I wished Violet would shut up, but instead, I heard the telltale creak of a wooden stool being dragged a few feet over the stone floor, and I heard her ease her doll body into it like she was feeling all two hundred and fifty of the years she had lived in that tiny little girl’s body.

“We were worried over you, Cricket.”

She was back to whispering again. This time, I could almost hear the tears in her voice. Unshed and unrelenting, nonetheless.

“Sorry.”

My voice was trembling as the aches seeped into my bones and into my psyche. I could feel each blow that my body had experienced all over again. Some of them, I didn’t even remember. Hell, most of them, I didn’t remember. But my body remembered, and it would remind me even if I begged it not to.

“I assumed for a while there that you had mouthed off to the King. I was proud of you. That bastard could use a peg or two taken out of him. When the Laundress never came back, we assumed maybe you’d killed her. Or she, you. But then that damned kin’tha of yours came and kept pestering us. We were ready to write you off, you know, but it came and snatched me up and brought me here. Remind me to kick your ass for that, by the by. I saw that bastard of a king was kicking the shit out of you. You weren’t even awake. How can someone mouth off by flopping about like yesterday’s fish? Can’t. I got the measure of it from there.” The chill of her replacing the rag on my eye slithered through me and kissed me. If being on drugs was like that sensation, I suddenly understood the appeal. “I sent Green Man and Emerald in to keep watch from the rafters when I couldn’t be here. They reported back to me everything they could. We watched over you the best we could, Cricket. I promise it to you we did.”
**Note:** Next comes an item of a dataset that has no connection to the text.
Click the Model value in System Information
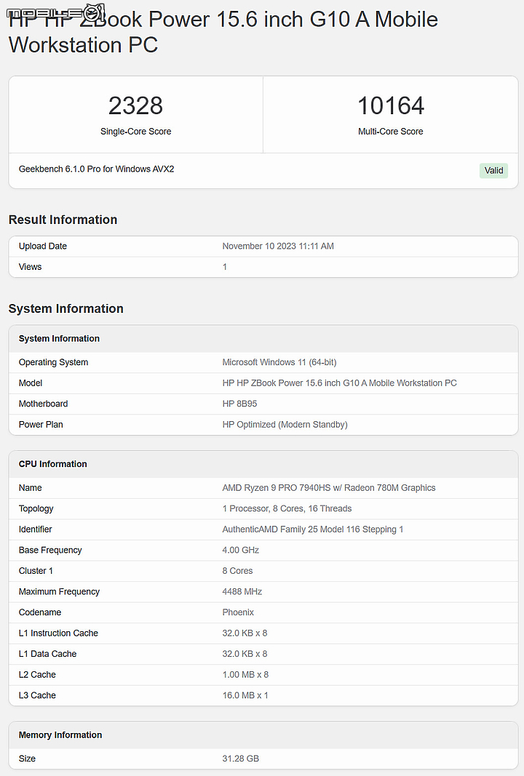 click(339, 383)
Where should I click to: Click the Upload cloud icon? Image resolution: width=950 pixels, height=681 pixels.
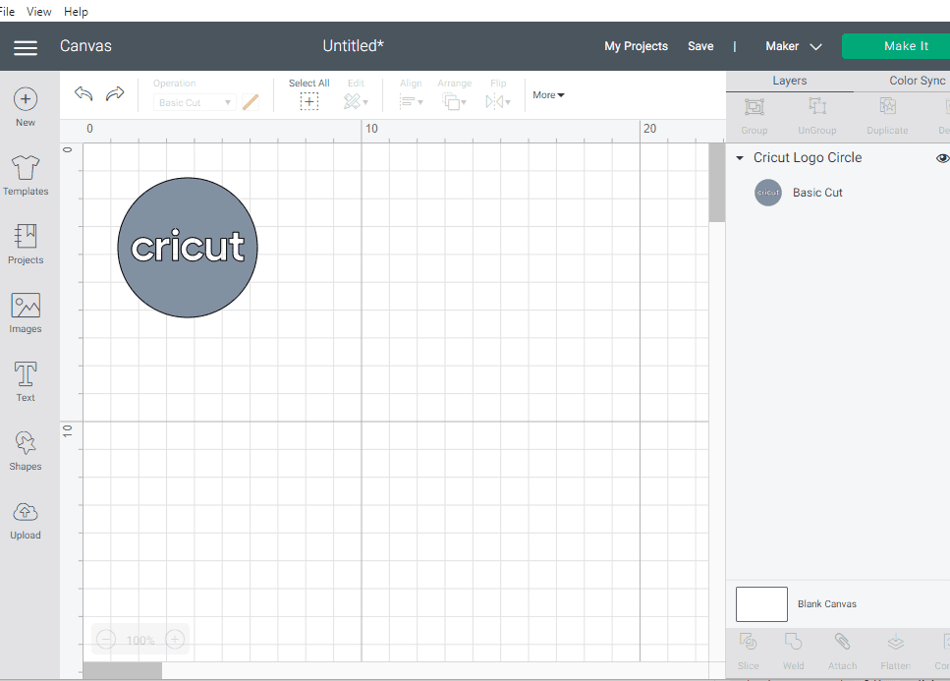coord(26,512)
“You don’t owe me anything, Violet.”

“I’m matriarch in those warrens. That might not mean much to daora—especially not a warren that doesn’t remember when this land was ruled by the greatest of Queens—but it means something to me. You’re one of mine now. You hadn’t earned it the last time you saw me, but you’ve earned it now.”

“All it took was nearly dying.”

“Not entirely convinced you didn’t die a few times there. ”

The pain was worth it to chuckle along with her. It split my cracked lips, and I tasted my own blood blooming on my thirsty tongue.

“But, yes, you could have done or said anything to earn that beating, and any single one of us would have said that you had earned your place in the warrens. None of us have gotten through this life without catching a beating or two. None of them have been as bad as yours, though.”

“What can I say? I’m an overachiever.”

“That, you are, Cricket. That, you are.”

I felt the chill of her glass-like hands slide under me, one at my hip and one at the center of my back. “Now, overachieve in letting me roll you over and clean you. None of the Fae fuckers are going to do this, and you’ll get sores if you lie in your own piss and shit for too long. Nursed my nan into the grave back before this place. Learned quick how what comes out of us can eat through skin and bone while trying to crawl back in.”

“I’d prefer not to be in a grave when you’re done.”

“Not properly sure you can even fit in one at this stage.”

Misery rippled through me as she pushed me onto my side and slid something out from underneath me. I felt weak. I felt disgusting. I felt anger that the most I could do to help her was not fight against her. I could barely move the body that had been given to me, though I imagined that, even if it had been my own body, I would not have fared very much better in the effort. I would probably be more dead than she had proclaimed me had it been my actual body.

Through the entire ordeal of her cleaning me, I cried silent, angry, frustrated, bitter tears. I had never been wounded enough to require someone to tend to me like this. It was humiliating. It was more dehumanizing than having Rictus shove his fingers inside of me and rearrange my most intimate of parts. I thought I had known humiliation when I had learned that Rook and Cypress had been able to see that entire thing happen. I had not known true humiliation until this moment.

I wanted to choke on it. I wanted to bury myself in it and let it consume me from head to toe.

When she was done, she sighed softly as if to apologize and then covered me in a fresh blanket. This one didn’t reek of my own bodily fluids leaking into it. This one smelled like a crisp spring day. Somehow, it was worse than the one I had been bound into.

“My arms? And legs?” I asked when she was done tucking the blanket in around me, delicately folding the top of it under my chin like she was tucking in the most precious child.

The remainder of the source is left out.